Es gab keine größere Freude für sie, als von der Menschenwelt zu hören. Die Großmutter musste alles, was sie von Schiffen und Städten, Menschen und Tieren wusste, erzählen. Hauptsächlich erschien ihr besonders schön, dass oben auf der Erde die Blumen dufteten, denn das taten sie auf dem Grunde des Meeres nicht, und dass die Wälder grün wären, und dass die Fische, die man dort zwischen den Bäumen erblickte, laut und herrlich singen könnten, dass es eine Lust sei. Es waren die kleinen Vogel, welche die Großmutter Fische nannte, denn sonst konnten sie sie nicht verstehen, da sie noch keinen Vogel gesehen hatten.

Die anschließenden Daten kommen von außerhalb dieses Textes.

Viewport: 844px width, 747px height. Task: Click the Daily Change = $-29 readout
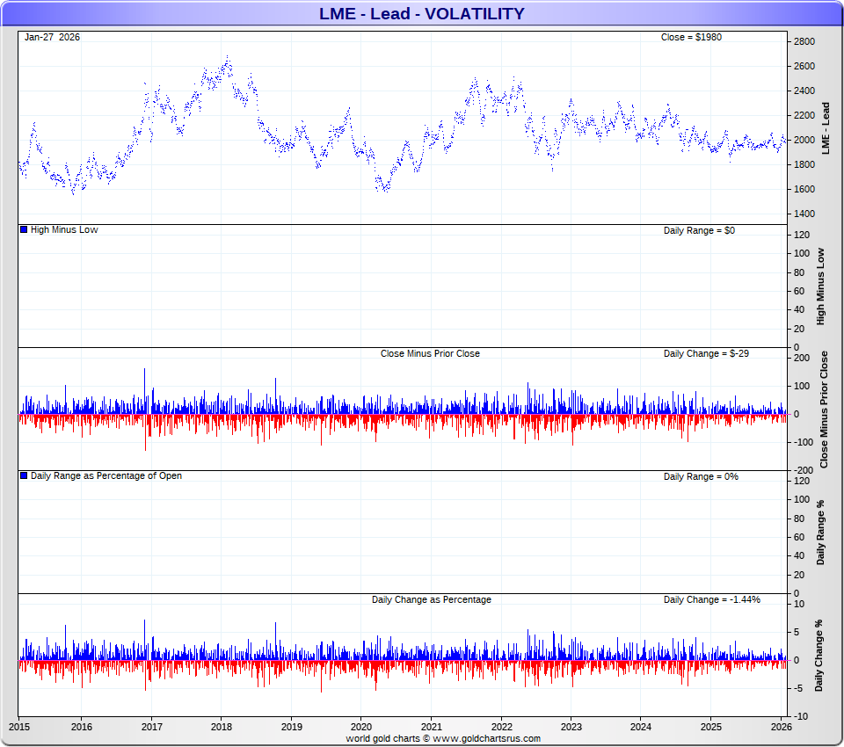click(x=706, y=353)
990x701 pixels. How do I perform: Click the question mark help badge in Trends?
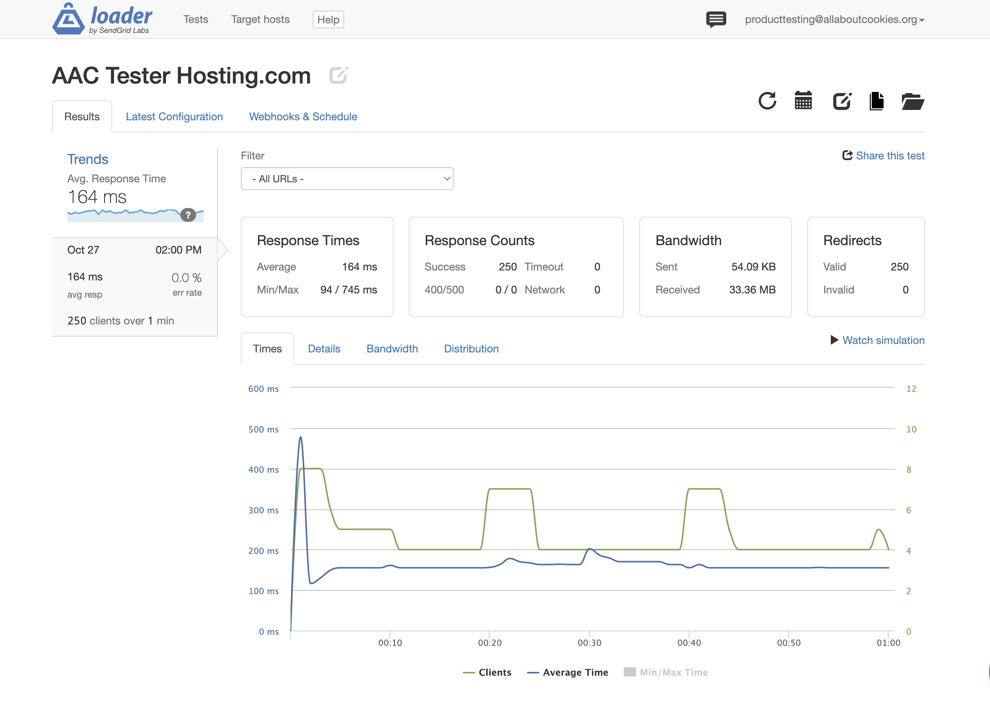pyautogui.click(x=188, y=215)
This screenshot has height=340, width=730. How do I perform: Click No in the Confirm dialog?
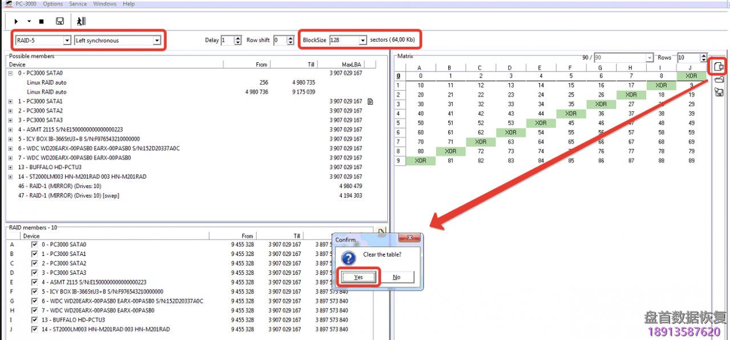pos(396,277)
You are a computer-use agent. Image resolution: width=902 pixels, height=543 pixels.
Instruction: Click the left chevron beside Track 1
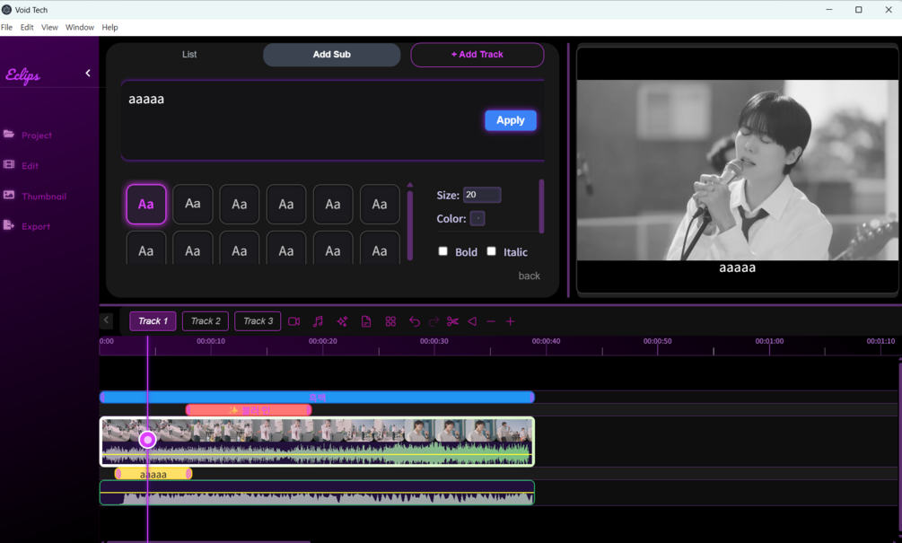click(107, 320)
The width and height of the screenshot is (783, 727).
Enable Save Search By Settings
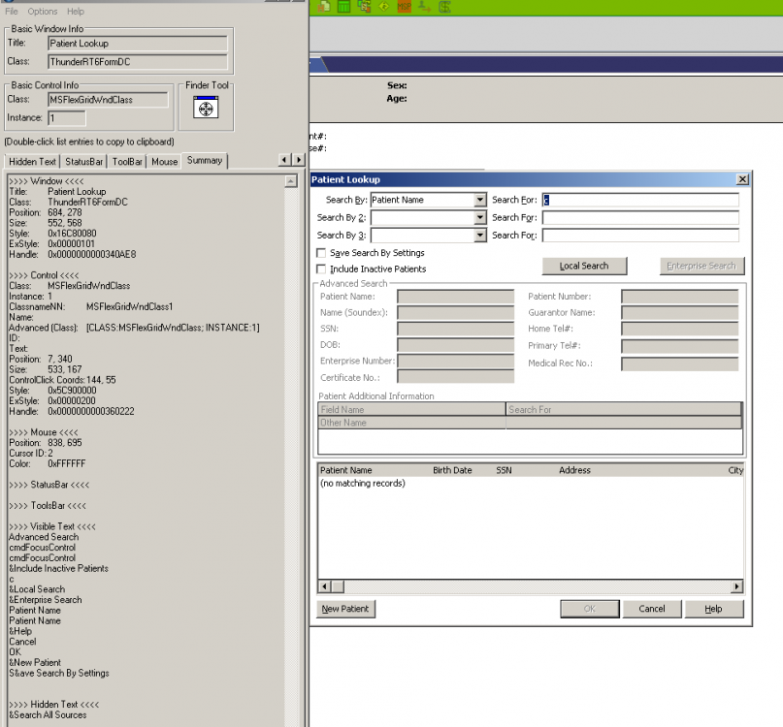click(x=321, y=253)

»Wenn Ihr Euer fünfzehntes Jahr erreicht habt«, sagte die Großmutter, »dann sollt Ihr die Erlaubnis erhalten, aus dem Meer emporzutauchen, im Mondscheine auf der Klippe zu sitzen und die großen Schiffe vorbeisegeln zu sehen. Wälder und Städte werdet Ihr dann erblicken!«

In dem kommenden Jahre war die eine der Schwestern fünfzehn Jahre alt, aber von den andern war die eine immer ein Jahr jünger als die andere. Die Jüngste von ihnen hatte demnach noch volle fünf Jahre zu warten, bevor sie von dem Grunde des Meeres hinaufkommen und sehen konnte, wie es bei uns aussehe. Aber die Eine versprach der Andern, zu erzählen, was sie erblickt und was sie am ersten Tage am Schönsten gefunden habe. Denn ihre Großmutter erzählte ihnen nicht genug. Da war so vieles, worüber sie Auskunft haben wollten.